• Dataset records:
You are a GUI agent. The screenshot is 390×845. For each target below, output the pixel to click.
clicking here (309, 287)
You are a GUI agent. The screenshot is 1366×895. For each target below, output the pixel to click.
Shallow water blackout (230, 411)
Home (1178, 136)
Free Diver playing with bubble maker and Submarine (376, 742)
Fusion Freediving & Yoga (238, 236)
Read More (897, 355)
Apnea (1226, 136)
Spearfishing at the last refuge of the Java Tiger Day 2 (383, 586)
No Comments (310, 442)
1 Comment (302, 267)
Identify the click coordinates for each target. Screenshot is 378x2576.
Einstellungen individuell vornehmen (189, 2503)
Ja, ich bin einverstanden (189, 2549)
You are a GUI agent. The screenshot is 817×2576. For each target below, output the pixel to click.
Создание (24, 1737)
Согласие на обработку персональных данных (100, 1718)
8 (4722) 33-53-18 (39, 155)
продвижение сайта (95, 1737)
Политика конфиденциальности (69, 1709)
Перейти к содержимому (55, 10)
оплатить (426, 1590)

• What is required: Sift through the entries and copy every line with "agent".

• Exercise response:
You are a GUI agent. The screenshot is 390×845. For each target below, output the pixel to click.
You are a GUI agent. The screenshot is 1366×895. For each target below, output the pixel to click.
You are a GUI agent. The screenshot is 817×2576. For each target below, output the pixel to click.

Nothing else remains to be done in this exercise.